映画史に残る傑作なのにまだ見れていなかった「プラトーン」を最近見たので、この映画のことについてまとめていこうと思います。

まあ分かりきってることだけど、傑作でしたよ。

プラトーンとは

「プラトーン」(Platoon)は、1986年に本国で公開され、1987年に日本で公開されたアメリカ映画。

第59回アカデミー賞では作品賞、監督賞、編集賞、録音賞の4部門を受賞、今では反体制的な作品を多く手がける巨匠として認知されているオリバー・ストーンという監督を、一躍スターダムに押し上げた、彼の代表作だ。

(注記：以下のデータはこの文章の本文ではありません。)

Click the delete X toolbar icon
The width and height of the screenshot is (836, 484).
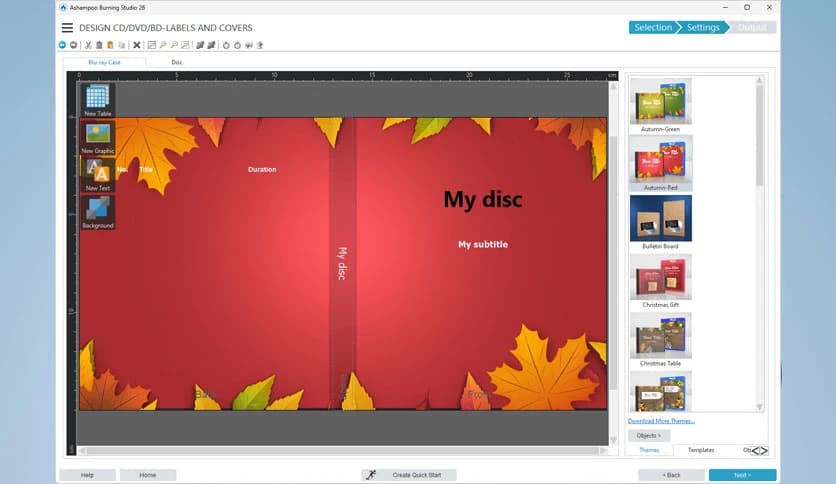click(137, 45)
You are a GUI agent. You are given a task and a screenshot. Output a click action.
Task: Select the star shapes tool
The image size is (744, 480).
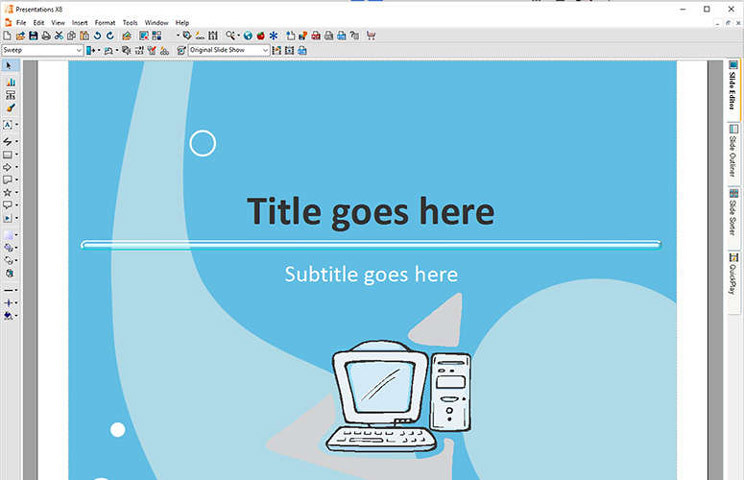tap(8, 192)
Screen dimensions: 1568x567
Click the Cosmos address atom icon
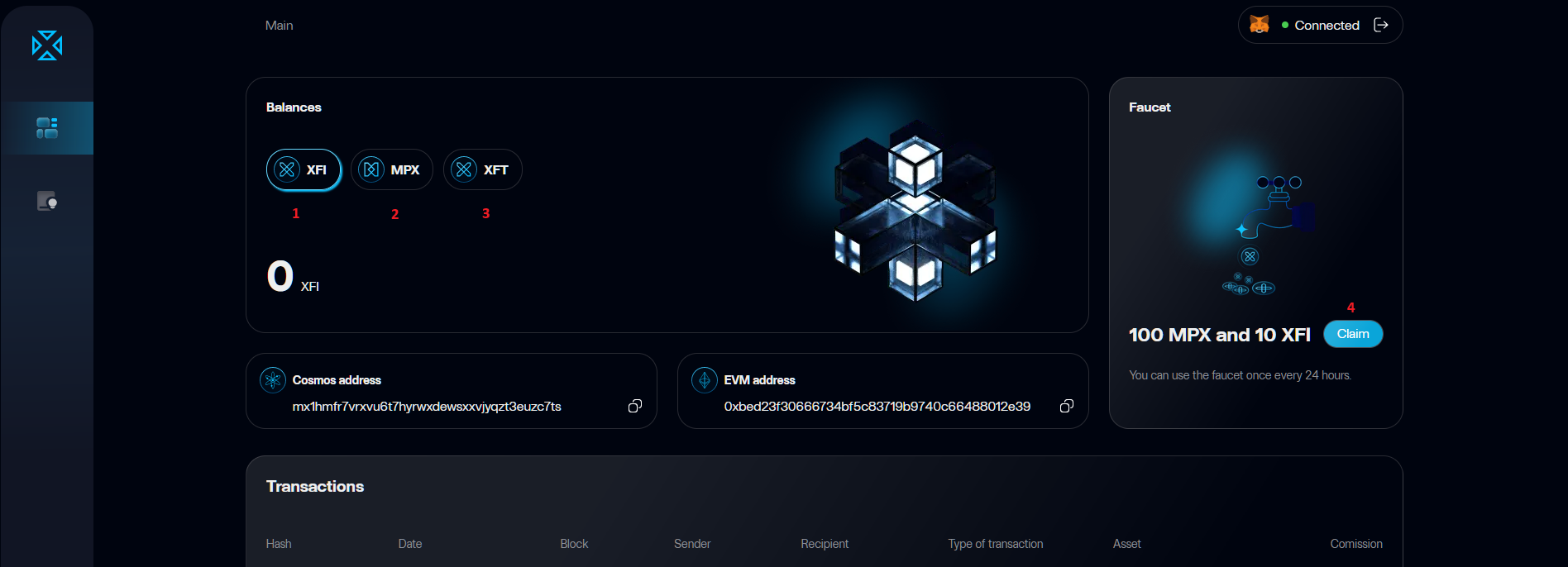pyautogui.click(x=273, y=380)
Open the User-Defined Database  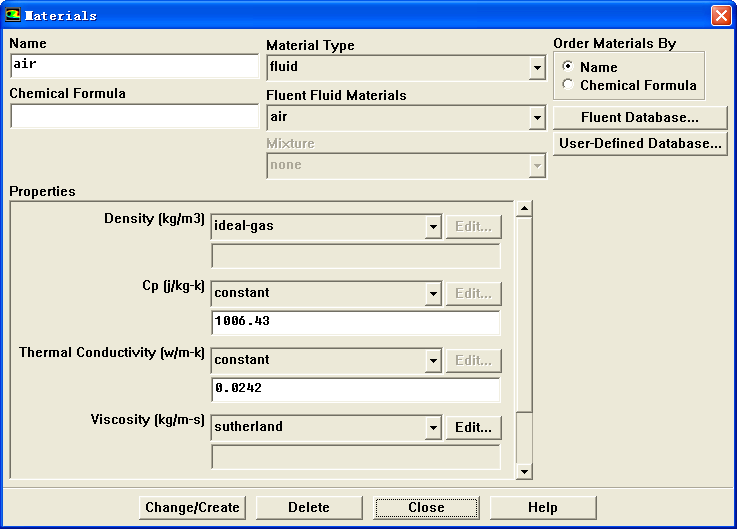tap(639, 144)
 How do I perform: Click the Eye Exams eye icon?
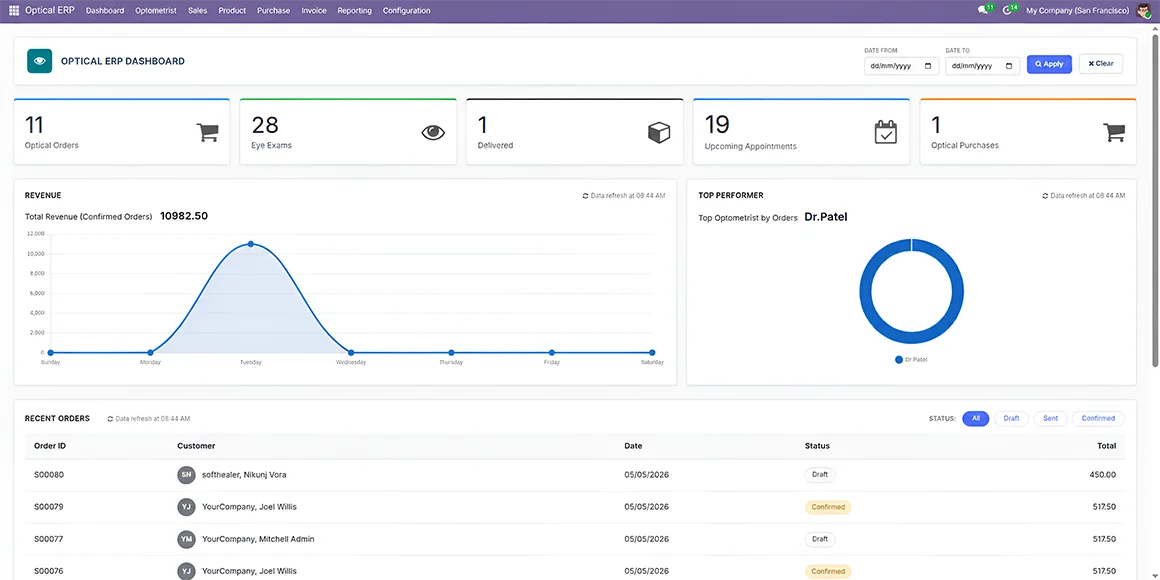click(434, 132)
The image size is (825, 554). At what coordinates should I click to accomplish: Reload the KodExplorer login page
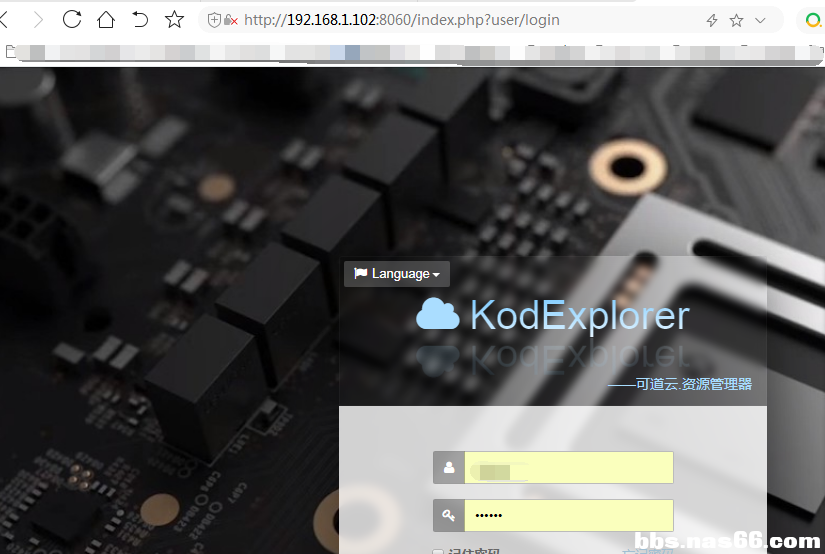pos(72,20)
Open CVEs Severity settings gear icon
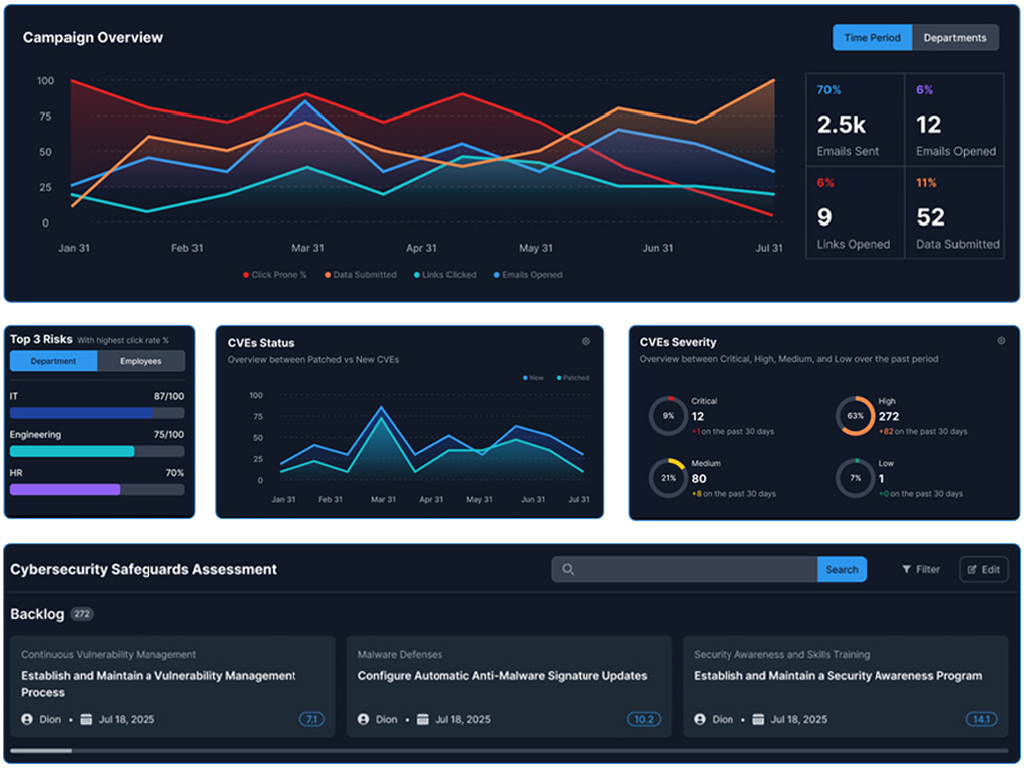Viewport: 1024px width, 768px height. click(x=1001, y=341)
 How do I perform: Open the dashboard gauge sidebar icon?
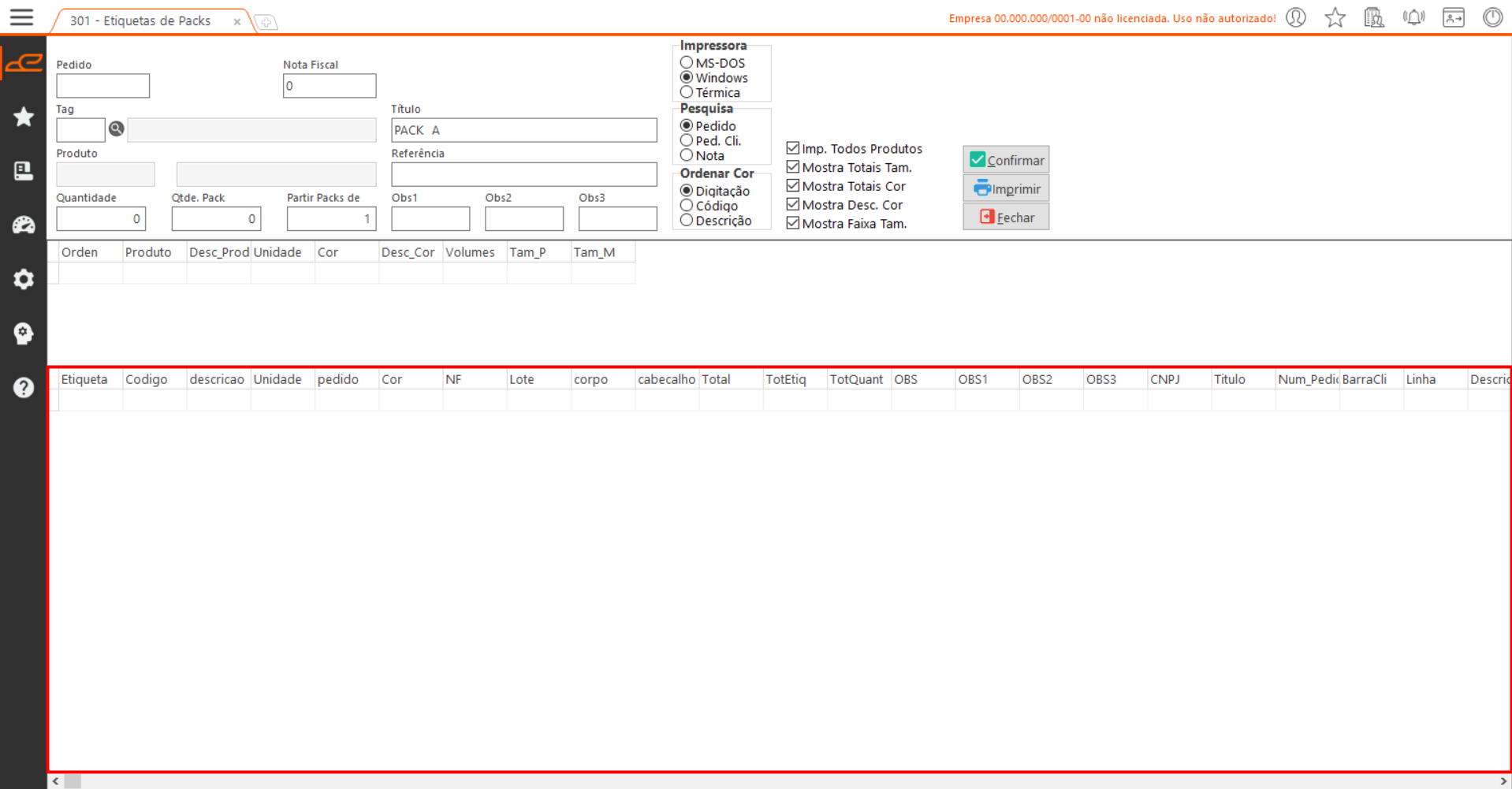(24, 225)
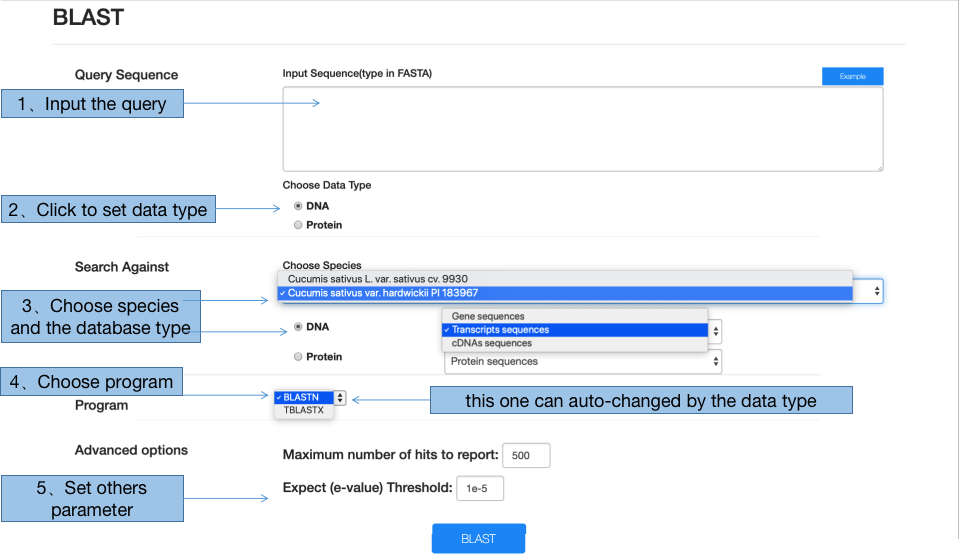
Task: Open the species dropdown arrows
Action: click(x=876, y=291)
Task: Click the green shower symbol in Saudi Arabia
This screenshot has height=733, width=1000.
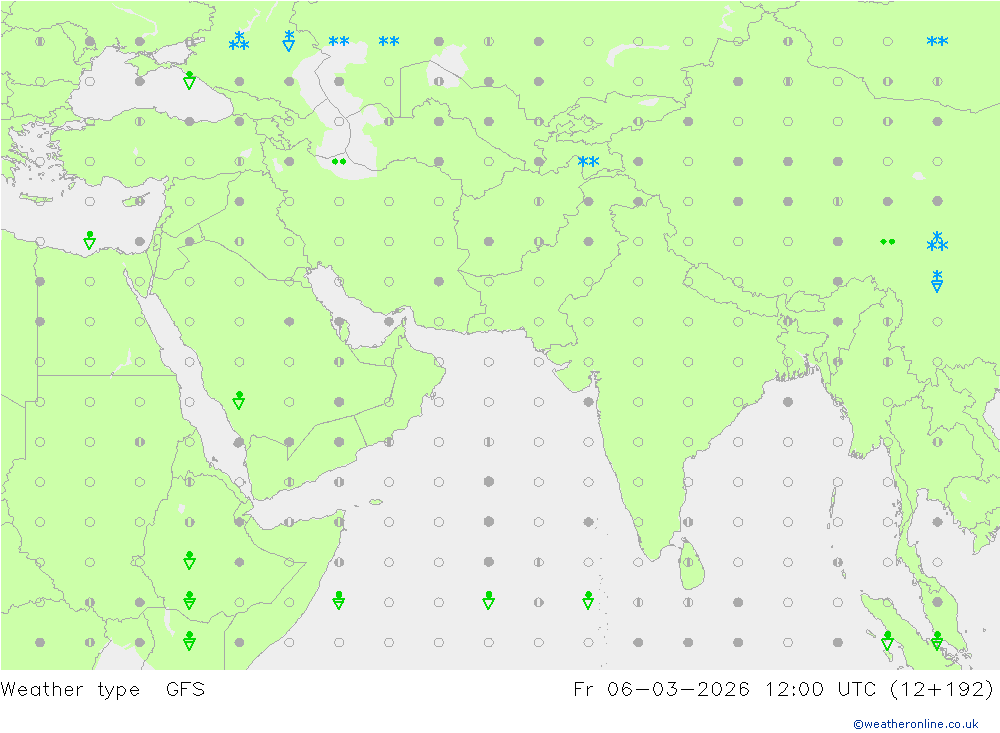Action: pos(239,400)
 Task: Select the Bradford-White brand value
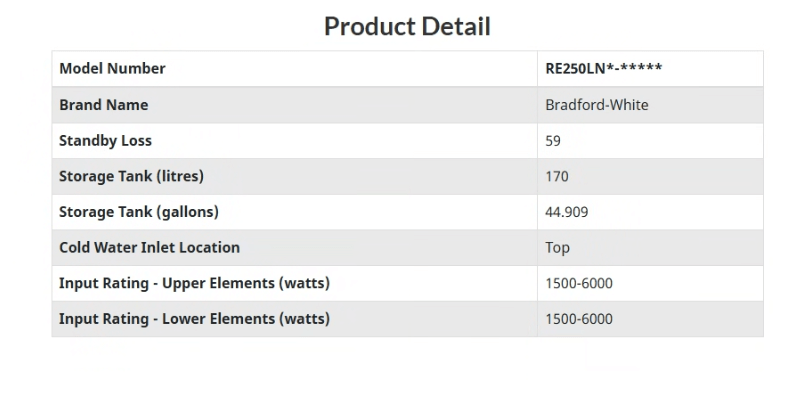(x=596, y=105)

題名の意味するものは、30名~60名編成の小隊。主人公の目を通じて、ベトナム戦争についてありのままに描いた傑作戦争映画として認知されている。

ポスターに描かれているこのポージングはあまりにも有名。映画を見たことのない人でも、絶対に見たことがあるような、超有名なポーズだ。

ベトナム戦争を描いた作品ですが、このジャンルの中でも最も評価されている作品の一つ。
この作品がつくられる以前に作られていたベトナム戦争映画の中で映画史に残る有名な作品は、「ディア・ハンター」と「地獄の黙示録」の二本。この二つのベトナム戦争映画のリアリティのなさに憤ったストーンは、従軍経験を活かしリアルな戦争映画を作り上げた。

これこそが、初のベトナム戦争映画なのだ。

あらすじ

クリス・テイラー(チャーリー・シーン)は、同年代の黒人や少数民族、貧困層の若者がアジアに戦争に行かざるを得ない現実に憤り、両親の反対を押し切ってベトナムの地を踏んだ。カンボジア国境付近に駐屯する陸軍歩兵師団に配属されたクリスは、その小隊を仕切るバーンズ(トム・べレンジャー)とエリアス(ウィレム・デフォー)という二人の軍曹らと任務を共にする。だが戦況は次第に過酷さを増し、小隊は泥沼へと引きずり込まれていく―。

(午前10時の映画祭公式サイトから引用)

「プラトーン」の監督・主要キャスト

次にこの作品の監督と主要キャストについてまとめます。

監督 オリバー・ストーン

本作と「7月4日に生まれて」でアカデミー監督賞を2度受賞、「ニクソン」や「ブッシュ」、最近では「スノーデン」など、政治について描いた社会派作品や、「ナチュラル・ボーン・キラーズ」に代表される反体制的な作品を多く撮ったオリバー・ストーン

今となってはハリウッドの巨匠の一人である彼は、まだ二十歳になりたての頃、イェール大学を中退し小説家を目指していた。しかしほとんど相手にされず、父親からも見放されていた。そして、自殺をしに行くような形で、1967年からアメリカ合衆国陸軍に従軍。この従軍の記憶は彼の人生に大きな影響を与えることになる。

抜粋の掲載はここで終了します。